As the use of automated teller machines (ATMs) continues to grow worldwide, providing reliable and available services becomes a top priority for banks and managed services providers. To achieve this goal, ATM operators require advanced analytics tools that can help them predict potential issues before they become disruptive and take proactive measures to prevent downtime and improve customer satisfaction.
One of the leading managed services providers of outsourced ATM services in Asia recognized this need and wanted to take action. They wanted to leverage the power of Big Data analytics to collect and analyze ATM log data across their network, using advanced models to identify patterns and predict potential failures.

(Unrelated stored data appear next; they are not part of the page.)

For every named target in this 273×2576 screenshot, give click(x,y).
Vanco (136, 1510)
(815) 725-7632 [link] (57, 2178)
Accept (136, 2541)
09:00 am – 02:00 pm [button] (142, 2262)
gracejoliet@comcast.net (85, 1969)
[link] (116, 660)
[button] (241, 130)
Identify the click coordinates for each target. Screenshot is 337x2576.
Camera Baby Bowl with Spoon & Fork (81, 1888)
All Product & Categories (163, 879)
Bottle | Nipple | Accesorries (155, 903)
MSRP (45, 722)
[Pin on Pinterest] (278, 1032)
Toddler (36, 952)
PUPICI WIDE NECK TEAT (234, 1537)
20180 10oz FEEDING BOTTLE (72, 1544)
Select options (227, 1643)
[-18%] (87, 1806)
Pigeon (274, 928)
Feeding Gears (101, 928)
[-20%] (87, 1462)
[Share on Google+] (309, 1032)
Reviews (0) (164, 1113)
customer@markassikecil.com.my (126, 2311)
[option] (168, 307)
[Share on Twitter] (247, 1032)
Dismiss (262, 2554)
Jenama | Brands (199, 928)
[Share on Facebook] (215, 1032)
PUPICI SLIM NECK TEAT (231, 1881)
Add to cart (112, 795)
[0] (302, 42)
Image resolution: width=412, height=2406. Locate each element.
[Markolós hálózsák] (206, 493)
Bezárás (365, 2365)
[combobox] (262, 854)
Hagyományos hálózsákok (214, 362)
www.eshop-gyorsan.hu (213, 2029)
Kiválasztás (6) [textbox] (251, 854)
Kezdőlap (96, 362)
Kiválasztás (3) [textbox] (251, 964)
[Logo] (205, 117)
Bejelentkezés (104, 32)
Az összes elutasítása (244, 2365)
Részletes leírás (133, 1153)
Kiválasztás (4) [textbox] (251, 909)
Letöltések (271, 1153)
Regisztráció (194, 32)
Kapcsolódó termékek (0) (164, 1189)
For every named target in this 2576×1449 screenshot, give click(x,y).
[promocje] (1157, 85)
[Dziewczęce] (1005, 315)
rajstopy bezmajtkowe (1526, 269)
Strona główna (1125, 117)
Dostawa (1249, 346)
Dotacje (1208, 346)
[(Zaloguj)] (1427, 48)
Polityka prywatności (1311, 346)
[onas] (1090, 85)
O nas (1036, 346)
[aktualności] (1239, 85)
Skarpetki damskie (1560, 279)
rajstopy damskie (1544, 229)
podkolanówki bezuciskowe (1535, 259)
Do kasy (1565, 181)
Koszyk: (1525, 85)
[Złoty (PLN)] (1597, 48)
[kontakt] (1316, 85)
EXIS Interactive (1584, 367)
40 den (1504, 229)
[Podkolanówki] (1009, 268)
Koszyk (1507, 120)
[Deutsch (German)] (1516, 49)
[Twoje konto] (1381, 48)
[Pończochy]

To ingest and analyze large volumes of unstructured data from a variety of sources, including multiple banks and original equipment manufacturers (OEMs).
- Processing the data through a Big Data platform, which allowed for real-time analysis and reporting of key performance indicators (KPIs) such as ATM uptime, transaction success rates, and customer usage patterns.
- Applying a range of advanced analytical models, including machine learning algorithms, predictive analytics, and statistical analysis techniques. These models were trained on historical data and used to predict potential issues, identify root causes of problems, and recommend proactive maintenance actions.
Value and benefits
- Reduced downtime and increased customer satisfaction, by analyzing ATM data across the entire network resulting in a significant boost in revenue.
- Able to identify key performance drivers that allowed them to optimize their service offerings and improve the overall performance of their ATM network.
Monitored systems/Data sources
ATM activity logs include data fields such as ATM ID, Event ID, Date, Time, Status Code, Description, among others. Also reference data such as ATM location mapping, Status Code Severity.
Overall, the use of advanced analytics tools to monitor and optimize ATM performance has become an essential part of the managed services provider's operations. By leveraging Big Data and sophisticated models, they were able to improve the availability and reliability of their services, ultimately benefiting both their customers and their bottom line. As the use of ATMs continues to grow, it is clear that analytics-driven approaches like this one will become increasingly important for organizations looking to stay competitive in the financial services industry.